■ Text section:
____________

U.S. births fell for the fourth year in a row, the government reported Wednesday, with experts calling it more proof that the weak economy has continued to dampen enthusiasm for having children.
But the decline in 2011 was just 1 percent -- not as sharp a fall-off as the 2 to 3 percent drop seen in recent years.
"It may be that the effect of the recession is slowly coming to an end," said Carl Haub, a senior demographer with the Population Reference Bureau, a research organization.
Most striking were steep declines in Hispanic birth rates and a new low in teen births. Hispanics have been disproportionately affected by the poor economy, experts say, and teen birth rates have been falling for 20 years.
Falling births is a relatively new phenomenon in the U.S.
Births had been on the rise since the late 1990s and hit an all-time high of more than 4.3 million in 2007.
But fewer than 4 million births were counted last year -- the lowest number since 1998.
The economy officially was in a recession from December 2007 until June 2009. But well into 2011, polls show most Americans remained gloomy, citing anemic hiring, a depressed housing market and other factors.
The report by the Centers for Disease Control and Prevention is a first glimpse at 2011 birth certificate data from state health departments.
Early data for 2012 is not yet available, and it's too soon to guess whether the birth decline will change, said the CDC's Stephanie Ventura, one of the study's authors.
--The birth rate for single women fell for the third straight year, dropping by 3 percent from 2010 to 2011. The birth rate for married women rose 1 percent. In most cases, married women are older and more financially secure.
--The birth rate for Hispanic women dropped 6 percent. But it declined only 2 percent for black women, stayed the same for whites and rose a bit for Asian-American and Pacific Islanders.

____________

■ Data excerpts:
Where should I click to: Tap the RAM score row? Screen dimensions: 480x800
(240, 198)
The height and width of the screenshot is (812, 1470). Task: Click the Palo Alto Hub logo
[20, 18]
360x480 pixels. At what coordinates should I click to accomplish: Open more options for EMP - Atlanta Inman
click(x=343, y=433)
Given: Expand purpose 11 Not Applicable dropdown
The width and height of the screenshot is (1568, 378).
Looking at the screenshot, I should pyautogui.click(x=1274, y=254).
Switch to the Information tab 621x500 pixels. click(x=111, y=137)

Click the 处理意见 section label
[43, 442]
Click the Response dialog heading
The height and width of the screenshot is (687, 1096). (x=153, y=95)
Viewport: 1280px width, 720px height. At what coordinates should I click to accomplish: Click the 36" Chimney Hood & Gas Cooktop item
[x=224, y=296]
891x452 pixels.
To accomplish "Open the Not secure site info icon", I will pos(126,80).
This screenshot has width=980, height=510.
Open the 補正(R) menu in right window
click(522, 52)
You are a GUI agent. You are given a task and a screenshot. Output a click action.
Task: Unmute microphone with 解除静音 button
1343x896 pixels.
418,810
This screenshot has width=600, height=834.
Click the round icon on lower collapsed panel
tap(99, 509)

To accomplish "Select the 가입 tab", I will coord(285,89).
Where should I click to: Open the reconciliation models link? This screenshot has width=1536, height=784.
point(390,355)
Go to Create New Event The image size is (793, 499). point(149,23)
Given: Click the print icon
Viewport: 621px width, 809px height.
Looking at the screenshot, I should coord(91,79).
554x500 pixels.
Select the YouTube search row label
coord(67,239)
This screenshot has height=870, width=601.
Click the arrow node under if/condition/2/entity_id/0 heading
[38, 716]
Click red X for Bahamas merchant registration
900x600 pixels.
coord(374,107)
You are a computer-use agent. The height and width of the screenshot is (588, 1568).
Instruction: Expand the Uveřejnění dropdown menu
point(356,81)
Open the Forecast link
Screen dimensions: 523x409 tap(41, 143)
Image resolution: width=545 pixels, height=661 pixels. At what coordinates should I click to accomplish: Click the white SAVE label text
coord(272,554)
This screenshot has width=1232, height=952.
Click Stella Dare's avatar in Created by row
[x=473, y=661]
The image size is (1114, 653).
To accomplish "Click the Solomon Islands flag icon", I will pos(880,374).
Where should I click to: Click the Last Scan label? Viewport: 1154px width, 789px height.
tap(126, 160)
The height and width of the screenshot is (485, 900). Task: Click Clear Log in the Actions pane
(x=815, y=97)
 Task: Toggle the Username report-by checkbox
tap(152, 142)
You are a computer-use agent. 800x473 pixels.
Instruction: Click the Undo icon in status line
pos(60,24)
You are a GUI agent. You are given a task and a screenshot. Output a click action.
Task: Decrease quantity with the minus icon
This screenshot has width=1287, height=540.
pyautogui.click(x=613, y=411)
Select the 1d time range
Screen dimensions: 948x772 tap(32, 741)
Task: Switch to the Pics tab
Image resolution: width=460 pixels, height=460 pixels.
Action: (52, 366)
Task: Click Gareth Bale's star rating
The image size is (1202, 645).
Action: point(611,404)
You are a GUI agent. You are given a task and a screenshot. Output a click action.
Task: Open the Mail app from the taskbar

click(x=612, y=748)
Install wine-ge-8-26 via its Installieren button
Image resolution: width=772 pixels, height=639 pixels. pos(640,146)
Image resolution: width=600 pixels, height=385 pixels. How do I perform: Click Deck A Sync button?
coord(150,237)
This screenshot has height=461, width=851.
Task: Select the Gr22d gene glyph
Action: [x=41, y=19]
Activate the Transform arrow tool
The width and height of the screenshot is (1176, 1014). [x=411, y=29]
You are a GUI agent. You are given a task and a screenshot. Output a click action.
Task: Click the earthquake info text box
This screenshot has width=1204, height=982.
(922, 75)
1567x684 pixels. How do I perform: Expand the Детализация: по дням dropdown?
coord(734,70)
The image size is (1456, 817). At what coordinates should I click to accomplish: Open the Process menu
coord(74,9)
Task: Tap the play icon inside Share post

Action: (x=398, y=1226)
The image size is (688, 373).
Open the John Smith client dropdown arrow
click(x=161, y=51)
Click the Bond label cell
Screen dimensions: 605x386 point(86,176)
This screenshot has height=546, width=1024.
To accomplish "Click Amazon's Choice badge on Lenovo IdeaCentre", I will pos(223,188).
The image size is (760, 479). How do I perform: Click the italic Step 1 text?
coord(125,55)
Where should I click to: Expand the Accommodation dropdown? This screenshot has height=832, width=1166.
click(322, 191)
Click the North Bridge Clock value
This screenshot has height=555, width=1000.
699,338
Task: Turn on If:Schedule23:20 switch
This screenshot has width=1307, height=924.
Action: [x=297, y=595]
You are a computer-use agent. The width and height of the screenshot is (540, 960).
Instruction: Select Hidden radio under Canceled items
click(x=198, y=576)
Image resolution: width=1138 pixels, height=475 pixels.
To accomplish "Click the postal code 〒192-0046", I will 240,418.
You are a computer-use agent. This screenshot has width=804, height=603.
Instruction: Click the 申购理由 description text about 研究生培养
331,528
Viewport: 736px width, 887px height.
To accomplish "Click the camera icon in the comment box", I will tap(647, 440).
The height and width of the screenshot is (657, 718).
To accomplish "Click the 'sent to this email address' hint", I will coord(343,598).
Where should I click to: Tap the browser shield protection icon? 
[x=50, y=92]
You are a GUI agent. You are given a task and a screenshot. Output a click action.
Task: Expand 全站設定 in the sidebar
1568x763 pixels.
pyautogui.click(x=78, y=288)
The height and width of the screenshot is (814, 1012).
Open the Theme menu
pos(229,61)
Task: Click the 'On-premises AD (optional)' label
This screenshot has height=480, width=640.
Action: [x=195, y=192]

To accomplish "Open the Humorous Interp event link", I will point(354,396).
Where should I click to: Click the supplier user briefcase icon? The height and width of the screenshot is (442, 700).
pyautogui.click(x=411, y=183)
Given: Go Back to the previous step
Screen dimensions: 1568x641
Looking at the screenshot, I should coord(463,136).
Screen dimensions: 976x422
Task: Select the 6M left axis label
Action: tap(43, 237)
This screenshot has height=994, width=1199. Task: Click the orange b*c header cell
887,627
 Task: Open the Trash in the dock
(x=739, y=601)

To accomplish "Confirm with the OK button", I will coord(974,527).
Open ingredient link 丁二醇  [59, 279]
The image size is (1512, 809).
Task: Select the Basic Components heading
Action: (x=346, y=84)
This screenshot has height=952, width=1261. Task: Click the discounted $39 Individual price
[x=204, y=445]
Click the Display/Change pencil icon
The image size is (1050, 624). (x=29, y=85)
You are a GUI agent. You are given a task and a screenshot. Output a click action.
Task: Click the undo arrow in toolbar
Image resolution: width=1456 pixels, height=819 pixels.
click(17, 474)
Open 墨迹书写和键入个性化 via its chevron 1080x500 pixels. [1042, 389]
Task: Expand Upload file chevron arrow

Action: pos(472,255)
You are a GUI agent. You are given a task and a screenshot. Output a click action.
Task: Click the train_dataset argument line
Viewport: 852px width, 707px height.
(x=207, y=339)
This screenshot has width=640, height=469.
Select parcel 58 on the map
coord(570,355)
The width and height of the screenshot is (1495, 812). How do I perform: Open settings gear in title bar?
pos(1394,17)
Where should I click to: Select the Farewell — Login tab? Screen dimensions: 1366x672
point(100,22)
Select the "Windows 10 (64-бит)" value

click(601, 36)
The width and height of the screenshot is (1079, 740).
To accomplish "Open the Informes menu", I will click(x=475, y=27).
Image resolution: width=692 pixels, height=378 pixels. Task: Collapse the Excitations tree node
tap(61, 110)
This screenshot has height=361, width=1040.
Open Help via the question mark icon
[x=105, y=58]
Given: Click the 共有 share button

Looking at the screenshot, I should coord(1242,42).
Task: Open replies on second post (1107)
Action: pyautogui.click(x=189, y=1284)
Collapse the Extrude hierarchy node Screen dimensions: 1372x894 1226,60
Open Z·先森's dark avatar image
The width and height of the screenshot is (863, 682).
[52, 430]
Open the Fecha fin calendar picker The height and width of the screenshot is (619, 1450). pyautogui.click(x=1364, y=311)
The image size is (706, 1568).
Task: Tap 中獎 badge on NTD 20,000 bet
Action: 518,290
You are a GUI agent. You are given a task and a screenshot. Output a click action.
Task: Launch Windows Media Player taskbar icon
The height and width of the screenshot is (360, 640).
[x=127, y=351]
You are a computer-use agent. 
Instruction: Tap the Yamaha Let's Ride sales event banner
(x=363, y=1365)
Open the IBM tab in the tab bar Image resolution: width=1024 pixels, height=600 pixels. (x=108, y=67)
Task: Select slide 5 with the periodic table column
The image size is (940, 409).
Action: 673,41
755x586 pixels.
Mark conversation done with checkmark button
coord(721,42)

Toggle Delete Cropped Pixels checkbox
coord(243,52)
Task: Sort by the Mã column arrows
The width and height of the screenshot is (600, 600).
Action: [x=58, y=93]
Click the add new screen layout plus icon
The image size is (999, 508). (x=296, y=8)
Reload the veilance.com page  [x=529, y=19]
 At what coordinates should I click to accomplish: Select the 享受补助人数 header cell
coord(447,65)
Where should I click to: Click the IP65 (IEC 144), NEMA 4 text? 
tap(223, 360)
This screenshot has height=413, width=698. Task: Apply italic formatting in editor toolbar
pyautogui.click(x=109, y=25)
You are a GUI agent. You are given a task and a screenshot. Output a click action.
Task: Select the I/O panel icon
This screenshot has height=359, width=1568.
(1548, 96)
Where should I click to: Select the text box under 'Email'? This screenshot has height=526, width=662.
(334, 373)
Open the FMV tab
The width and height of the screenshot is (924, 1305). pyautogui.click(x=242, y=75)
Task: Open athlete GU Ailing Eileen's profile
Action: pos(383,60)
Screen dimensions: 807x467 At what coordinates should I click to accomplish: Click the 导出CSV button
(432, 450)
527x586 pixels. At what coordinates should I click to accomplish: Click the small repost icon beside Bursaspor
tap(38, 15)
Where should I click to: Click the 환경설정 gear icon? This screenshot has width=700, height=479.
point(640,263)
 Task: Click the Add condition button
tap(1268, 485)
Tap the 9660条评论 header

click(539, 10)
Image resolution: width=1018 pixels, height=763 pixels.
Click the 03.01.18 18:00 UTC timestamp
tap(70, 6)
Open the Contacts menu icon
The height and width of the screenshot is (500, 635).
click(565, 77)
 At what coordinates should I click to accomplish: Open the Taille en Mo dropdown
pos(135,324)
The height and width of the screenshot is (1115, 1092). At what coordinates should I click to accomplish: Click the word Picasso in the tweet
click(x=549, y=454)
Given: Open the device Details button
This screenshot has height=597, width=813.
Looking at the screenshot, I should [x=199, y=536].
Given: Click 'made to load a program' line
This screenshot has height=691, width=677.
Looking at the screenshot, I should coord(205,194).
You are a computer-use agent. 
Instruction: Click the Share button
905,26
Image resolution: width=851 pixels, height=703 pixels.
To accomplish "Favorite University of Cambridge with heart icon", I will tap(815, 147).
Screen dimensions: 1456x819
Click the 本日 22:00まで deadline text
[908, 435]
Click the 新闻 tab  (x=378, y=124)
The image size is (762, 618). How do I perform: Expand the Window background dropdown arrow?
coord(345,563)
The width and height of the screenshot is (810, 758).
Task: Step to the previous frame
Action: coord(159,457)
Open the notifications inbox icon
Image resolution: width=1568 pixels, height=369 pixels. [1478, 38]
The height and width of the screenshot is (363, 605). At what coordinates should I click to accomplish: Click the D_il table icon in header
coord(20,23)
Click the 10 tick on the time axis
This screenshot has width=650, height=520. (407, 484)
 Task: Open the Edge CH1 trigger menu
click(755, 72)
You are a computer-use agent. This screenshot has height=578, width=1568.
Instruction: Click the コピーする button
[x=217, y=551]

____________

■ Instructions:
a: List every racial or ethnic group of women whose birth rate change is reported in the article on U.S. births.
b: From the article on U.S. births, return the passage between "But the decline" and "a research organization.", inclusive.
c: Carry the article on falling U.S. births further from its final sentence.

■ Answers for each item:
a: Hispanic women, black women, white women, and Asian-American and Pacific Islander women

b:
But the decline in 2011 was just 1 percent -- not as sharp a fall-off as the 2 to 3 percent drop seen in recent years.
"It may be that the effect of the recession is slowly coming to an end," said Carl Haub, a senior demographer with the Population Reference Bureau, a research organization.

c:
--Birth rates fell again for women in their early 20s, down 5 percent from 2010 -- the lowest mark for women in that age group since 1940, when comprehensive national birth records were first compiled.
--Birth rates held steady for women in their early 30s and rose for moms ages 35 and older. Experts say that's not surprising: Older women generally have better jobs or financial security and are more sensitive to the ticking away of their biological clocks.
--Birth rates for teen moms have been falling since 1991 and hit another historic low. The number of teen births last year -- about 330,000 -- was the fewest in one year since 1946.
"The continued decline in the teen birth rates is astounding," said John Santelli, a Columbia University professor of population and family health.
Teenagers watch the struggles and decisions that older sisters and older girlfriends are making, and what they see influences their thinking about sex and birth control, Santelli said.
Studies show that since 2007, larger percentages of sexually active teenage girls are using the pill and other effective birth control.
The new birth report also noted a fourth straight decline in a calculation of how many children women have over their lifetimes, based on the birth rates of a given year.
A rate of a little more than 2 children per woman means each couple is helping keep the population stable. The U.S. rate last year was slightly below 1.9.
Countries with rates close to 1 -- such as Japan and Italy -- face future labor shortages and eroding tax bases as they fail to reproduce enough to take care of their aging elders.
Officials in the U.S. aren't as worried.
The U.S. replacement rate is still close to 2. And it has dropped in the past and then bounced back up again, said Ventura, an official at the CDC's National Center for Health Statistics.
"And we haven't seen any studies that show couples want to have fewer children or no children," she added.